Quais são os sinais de alerta e quando buscar ajuda?
Os sinais aparecem quando o indivíduo apresenta grande dificuldade de socializar, aprender, amadurecer emocionalmente e comunicar sentimentos, com prejuízo no funcionamento social. Crianças e adolescentes que vivem isolados ou em ambientes muito rígidos, com pouca interação, merecem atenção. O momento certo de buscar ajuda profissional é quando há prejuízo no desenvolvimento do sujeito.
Como funciona o tratamento e qual o papel da família?

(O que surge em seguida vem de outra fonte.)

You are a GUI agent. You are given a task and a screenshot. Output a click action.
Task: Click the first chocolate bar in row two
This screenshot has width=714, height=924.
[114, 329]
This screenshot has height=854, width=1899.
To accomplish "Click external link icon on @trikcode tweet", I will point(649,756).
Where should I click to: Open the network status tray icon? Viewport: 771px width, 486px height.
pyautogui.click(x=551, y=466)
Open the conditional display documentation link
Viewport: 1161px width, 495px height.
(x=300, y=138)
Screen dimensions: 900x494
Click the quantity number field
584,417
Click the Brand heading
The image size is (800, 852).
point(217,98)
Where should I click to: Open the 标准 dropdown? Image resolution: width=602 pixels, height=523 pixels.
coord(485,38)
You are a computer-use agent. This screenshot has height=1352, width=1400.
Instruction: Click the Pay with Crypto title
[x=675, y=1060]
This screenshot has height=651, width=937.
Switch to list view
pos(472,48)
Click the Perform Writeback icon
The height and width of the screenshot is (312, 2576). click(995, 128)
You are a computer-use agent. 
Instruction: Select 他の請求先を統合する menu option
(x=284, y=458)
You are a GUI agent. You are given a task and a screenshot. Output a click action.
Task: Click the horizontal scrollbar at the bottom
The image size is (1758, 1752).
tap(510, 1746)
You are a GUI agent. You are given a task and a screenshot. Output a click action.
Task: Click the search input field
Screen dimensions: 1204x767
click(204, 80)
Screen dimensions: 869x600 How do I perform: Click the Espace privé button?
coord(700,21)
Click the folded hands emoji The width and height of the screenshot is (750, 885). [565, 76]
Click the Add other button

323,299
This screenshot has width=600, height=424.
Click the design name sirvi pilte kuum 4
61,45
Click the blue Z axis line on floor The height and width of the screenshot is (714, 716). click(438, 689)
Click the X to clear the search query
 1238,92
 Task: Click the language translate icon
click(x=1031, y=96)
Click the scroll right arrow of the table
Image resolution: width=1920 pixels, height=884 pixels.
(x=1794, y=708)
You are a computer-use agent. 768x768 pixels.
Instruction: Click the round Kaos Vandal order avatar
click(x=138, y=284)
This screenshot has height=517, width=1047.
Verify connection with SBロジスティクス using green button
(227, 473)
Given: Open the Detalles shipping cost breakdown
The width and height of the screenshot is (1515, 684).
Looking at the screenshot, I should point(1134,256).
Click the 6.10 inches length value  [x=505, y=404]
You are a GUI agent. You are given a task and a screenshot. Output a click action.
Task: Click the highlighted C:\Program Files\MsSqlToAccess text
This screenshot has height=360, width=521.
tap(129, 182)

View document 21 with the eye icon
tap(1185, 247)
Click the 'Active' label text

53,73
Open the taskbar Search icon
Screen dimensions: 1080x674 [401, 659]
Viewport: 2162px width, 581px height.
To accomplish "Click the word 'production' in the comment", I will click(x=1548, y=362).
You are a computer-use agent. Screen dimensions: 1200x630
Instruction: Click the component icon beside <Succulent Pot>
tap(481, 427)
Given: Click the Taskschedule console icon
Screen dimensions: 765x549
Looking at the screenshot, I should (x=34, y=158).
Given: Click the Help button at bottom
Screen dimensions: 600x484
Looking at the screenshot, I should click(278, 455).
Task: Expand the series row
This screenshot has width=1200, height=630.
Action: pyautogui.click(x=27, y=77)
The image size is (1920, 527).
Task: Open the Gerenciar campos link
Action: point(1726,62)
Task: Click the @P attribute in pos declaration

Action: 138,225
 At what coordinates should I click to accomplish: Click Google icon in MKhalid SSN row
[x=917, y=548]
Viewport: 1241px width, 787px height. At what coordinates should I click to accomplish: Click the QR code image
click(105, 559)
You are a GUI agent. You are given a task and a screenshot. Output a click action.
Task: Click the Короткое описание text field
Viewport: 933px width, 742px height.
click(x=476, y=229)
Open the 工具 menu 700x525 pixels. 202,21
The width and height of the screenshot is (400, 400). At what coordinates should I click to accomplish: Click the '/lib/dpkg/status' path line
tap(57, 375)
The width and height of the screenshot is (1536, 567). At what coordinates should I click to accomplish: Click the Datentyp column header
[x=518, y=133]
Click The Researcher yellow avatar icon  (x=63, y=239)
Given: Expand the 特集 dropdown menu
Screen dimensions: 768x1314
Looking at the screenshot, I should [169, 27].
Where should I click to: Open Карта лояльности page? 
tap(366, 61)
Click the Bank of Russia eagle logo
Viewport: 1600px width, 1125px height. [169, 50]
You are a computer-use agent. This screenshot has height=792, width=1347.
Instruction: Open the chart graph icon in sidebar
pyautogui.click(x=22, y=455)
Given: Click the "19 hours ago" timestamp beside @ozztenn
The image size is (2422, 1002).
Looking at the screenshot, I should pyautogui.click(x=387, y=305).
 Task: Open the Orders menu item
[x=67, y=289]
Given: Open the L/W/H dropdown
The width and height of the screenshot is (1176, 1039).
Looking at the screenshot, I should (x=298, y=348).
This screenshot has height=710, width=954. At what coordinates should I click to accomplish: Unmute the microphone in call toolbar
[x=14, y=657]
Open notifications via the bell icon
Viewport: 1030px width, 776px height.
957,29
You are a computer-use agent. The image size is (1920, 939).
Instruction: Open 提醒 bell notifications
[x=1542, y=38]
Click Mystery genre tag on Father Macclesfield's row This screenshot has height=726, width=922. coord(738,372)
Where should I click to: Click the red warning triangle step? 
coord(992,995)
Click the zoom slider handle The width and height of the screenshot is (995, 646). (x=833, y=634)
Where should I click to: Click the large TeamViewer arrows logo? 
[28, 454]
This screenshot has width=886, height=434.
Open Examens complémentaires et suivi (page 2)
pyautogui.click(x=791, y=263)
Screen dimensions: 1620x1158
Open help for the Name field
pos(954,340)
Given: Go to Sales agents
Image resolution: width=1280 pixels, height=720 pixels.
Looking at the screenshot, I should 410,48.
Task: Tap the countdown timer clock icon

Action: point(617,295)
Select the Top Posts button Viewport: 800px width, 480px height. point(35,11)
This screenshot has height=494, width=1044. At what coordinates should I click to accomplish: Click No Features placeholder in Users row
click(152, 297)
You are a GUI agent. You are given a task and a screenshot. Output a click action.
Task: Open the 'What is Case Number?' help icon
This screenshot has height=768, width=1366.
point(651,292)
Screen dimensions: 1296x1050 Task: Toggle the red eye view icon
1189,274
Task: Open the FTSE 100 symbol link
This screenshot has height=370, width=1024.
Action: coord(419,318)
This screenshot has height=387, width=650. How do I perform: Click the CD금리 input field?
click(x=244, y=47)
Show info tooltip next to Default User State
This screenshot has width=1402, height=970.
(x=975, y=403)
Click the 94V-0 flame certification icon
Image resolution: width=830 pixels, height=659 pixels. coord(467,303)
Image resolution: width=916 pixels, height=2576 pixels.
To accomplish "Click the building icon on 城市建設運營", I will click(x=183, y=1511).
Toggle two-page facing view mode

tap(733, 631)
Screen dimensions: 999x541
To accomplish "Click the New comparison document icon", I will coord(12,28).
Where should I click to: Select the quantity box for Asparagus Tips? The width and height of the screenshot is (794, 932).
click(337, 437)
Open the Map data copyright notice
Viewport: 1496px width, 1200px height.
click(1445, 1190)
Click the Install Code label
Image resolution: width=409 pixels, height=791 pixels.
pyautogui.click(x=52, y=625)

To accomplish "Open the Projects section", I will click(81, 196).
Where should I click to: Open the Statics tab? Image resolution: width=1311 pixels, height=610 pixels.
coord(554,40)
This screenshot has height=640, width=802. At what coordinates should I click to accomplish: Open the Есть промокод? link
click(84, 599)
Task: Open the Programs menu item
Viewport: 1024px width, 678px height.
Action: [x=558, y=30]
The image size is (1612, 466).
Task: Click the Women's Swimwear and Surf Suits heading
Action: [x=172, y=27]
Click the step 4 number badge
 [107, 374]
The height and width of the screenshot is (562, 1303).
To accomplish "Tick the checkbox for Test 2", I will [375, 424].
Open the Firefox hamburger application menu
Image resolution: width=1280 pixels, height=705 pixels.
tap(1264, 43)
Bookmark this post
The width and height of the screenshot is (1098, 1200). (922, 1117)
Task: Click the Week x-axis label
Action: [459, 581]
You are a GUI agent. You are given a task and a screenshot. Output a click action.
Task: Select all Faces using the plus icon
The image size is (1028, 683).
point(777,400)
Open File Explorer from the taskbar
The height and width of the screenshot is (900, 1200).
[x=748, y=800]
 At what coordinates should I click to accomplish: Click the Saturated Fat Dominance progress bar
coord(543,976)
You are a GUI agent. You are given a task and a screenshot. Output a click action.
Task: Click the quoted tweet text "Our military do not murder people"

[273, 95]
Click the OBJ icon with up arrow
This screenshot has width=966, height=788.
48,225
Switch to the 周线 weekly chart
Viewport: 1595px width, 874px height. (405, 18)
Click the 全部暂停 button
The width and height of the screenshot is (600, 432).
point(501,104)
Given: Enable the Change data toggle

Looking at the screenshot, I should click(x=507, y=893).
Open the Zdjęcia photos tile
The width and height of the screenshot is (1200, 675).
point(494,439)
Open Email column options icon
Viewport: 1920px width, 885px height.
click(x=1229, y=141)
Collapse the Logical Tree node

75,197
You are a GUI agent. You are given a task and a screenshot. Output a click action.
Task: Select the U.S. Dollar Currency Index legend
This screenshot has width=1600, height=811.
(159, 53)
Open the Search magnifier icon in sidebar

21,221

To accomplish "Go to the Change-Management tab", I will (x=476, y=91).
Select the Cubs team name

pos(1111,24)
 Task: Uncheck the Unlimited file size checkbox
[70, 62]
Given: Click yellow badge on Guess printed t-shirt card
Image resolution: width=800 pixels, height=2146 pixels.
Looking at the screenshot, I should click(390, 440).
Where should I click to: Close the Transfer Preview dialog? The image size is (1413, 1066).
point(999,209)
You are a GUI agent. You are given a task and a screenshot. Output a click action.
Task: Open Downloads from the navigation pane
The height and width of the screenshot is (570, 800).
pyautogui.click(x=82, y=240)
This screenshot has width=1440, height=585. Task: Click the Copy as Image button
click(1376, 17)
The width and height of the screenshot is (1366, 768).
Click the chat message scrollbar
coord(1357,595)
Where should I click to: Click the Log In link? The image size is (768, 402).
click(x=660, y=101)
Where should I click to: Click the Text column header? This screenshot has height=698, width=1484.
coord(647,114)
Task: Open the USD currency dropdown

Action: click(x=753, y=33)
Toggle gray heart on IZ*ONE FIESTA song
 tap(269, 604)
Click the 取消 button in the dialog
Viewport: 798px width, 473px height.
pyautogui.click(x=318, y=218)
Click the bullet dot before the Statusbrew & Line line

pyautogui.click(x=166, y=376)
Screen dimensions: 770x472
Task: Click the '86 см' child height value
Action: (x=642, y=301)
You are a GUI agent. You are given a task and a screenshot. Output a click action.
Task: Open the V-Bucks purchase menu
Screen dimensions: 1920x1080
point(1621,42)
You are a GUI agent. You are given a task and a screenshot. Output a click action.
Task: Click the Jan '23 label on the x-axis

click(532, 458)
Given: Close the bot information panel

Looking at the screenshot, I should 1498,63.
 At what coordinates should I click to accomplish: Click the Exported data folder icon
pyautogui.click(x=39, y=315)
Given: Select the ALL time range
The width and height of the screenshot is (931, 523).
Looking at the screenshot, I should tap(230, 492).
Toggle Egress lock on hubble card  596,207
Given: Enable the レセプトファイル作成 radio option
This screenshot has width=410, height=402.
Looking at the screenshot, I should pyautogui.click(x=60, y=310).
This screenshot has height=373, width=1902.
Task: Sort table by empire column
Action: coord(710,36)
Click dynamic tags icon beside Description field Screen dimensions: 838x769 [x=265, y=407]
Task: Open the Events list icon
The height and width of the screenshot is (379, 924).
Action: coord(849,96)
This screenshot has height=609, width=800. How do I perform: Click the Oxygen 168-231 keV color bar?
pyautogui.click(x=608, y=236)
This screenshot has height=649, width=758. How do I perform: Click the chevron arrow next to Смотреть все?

O tratamento envolve, muitas vezes, medicação, psicoterapia e apoio à família. O ambiente precisa ser modificado e as relações tornadas mais saudáveis. Não é raro que outros membros da família adoeçam devido à convivência hostil. Por isso, um trabalho sistêmico, que considera a família como um todo e não apenas o indivíduo sintomático, é fundamental.
A família precisa ser sensível à orientação profissional, aberta ao diálogo e disposta a participar do processo terapêutico.
É possível viver com qualidade de vida mesmo com o transtorno?
Sim. Com acompanhamento contínuo, psicoterapia ao longo da vida, possível seguimento psiquiátrico e uma rotina estruturada — boa alimentação, sono regular, atividade física e exposição ao sol — é possível ter qualidade de vida. Em fases mais desafiadoras, estratégias de autorregulação ajudam até que o equilíbrio seja retomado.
Observação: TDAH e autismo não são transtornos de personalidade, mas transtornos do neurodesenvolvimento, com base biológica e neurológica. Não são doenças, e sim formas de funcionamento que precisam ser compreendidas, acolhidas e acompanhadas, permitindo excelente qualidade de vida dentro dos limites de cada indivíduo.